I am experimenting with netfilter in a Docker container. I have three containers, one a "router", and two "endpoints". They are each connected via pipework, so an external (host) bridge exists for each endpoint<->router connection. Something like this:
containerA (eth1) -- hostbridgeA -- (eth1) containerR containerB (eth1) -- hostbridgeB -- (eth2) containerR Then within the "router" container containerR, I have a bridge br0 configured like so:
bridge name bridge id STP enabled interfaces br0 8000.3a047f7a7006 no eth1 eth2 I have net.bridge.bridge-nf-call-iptables=0 on the host as that was interfering with some of my other tests.
containerA has IP 192.168.10.1/24 and containerB has 192.168.10.2/24.
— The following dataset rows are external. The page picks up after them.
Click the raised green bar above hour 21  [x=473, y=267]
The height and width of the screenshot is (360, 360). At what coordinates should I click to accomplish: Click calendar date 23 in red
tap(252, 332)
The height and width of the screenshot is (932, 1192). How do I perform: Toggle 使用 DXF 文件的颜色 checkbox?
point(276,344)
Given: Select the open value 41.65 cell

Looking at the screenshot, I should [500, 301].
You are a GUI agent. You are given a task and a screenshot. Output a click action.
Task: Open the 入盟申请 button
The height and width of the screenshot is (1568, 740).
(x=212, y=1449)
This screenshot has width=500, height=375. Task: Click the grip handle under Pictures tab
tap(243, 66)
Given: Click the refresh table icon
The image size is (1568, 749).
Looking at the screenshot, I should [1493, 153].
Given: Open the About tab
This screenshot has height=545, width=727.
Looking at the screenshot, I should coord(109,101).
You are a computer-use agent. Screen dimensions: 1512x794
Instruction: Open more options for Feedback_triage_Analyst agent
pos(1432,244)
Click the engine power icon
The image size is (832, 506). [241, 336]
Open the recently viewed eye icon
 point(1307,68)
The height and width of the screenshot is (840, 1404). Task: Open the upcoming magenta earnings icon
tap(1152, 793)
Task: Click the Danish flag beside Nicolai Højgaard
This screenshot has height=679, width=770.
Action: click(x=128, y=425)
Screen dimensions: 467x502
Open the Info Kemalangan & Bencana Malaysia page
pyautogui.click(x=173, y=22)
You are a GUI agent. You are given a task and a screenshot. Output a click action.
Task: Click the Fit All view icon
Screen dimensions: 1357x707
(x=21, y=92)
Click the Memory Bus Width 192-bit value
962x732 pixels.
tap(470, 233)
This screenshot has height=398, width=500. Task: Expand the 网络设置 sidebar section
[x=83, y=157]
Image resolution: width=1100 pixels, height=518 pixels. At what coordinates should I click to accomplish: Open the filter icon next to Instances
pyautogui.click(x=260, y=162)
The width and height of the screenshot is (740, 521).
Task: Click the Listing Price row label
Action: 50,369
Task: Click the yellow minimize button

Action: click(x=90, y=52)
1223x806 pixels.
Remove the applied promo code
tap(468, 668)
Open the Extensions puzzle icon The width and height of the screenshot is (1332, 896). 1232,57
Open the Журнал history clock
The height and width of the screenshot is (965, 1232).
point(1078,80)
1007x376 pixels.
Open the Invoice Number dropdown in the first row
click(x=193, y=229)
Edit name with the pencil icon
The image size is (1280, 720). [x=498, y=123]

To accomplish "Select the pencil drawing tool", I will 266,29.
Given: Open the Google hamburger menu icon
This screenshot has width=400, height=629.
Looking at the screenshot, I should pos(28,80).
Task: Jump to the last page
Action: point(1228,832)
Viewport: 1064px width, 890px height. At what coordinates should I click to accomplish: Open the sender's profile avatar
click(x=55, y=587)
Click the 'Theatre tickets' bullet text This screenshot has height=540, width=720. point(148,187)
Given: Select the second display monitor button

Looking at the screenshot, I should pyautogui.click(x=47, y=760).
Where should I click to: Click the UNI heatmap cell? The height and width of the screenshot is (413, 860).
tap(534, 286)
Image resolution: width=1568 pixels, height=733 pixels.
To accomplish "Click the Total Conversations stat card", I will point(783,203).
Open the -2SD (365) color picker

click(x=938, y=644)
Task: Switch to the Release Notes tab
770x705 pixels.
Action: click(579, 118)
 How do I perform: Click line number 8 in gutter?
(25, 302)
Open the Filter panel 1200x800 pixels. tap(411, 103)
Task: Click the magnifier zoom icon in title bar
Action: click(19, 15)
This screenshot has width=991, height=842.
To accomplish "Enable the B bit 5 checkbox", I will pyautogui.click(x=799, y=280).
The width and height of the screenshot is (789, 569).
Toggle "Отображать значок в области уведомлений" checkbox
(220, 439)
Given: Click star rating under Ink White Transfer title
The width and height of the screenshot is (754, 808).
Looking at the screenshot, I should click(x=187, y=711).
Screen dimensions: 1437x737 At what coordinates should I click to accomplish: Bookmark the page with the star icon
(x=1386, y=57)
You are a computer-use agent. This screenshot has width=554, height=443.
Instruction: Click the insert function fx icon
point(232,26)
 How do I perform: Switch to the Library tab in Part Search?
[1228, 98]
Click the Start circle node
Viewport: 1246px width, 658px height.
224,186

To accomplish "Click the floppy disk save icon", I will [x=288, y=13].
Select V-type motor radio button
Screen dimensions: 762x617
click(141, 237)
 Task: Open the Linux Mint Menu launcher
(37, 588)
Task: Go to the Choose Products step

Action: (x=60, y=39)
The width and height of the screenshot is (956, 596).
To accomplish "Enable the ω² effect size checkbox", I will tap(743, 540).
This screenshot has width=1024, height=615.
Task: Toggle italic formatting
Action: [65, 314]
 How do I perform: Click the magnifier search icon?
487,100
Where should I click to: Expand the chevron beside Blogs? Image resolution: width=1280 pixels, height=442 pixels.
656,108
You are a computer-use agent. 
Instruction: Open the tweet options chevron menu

I then have a very simple ruleset that traces forwarded packets:
flush ruleset table bridge filter { chain forward { type filter hook forward priority 0; policy accept; meta nftrace set 1 } } With this, I find that only ARP packets are traced, and not ICMP packets. In other words, if I run nft monitor while containerA is pinging containerB, I can see the ARP packets traced, but not the ICMP packets. This surprises me, because based on my understanding of nftables' bridge filter chain types, the only time a packet wouldn't go through the forward stage is if it's sent via input to the host (in this case containerR). Per the Linux packet flow diagram:
I would still expect ICMP packets to take the forward path, just like ARP. I do see the packets if I trace pre- and post-routing. So my question is, what's happening here? Is there a flowtable or other short-circuit I'm not aware of? Is it specific to container networking and/or Docker? I can check with VMs rather than containers, but am interested if others are aware of, or have encountered this, themselves.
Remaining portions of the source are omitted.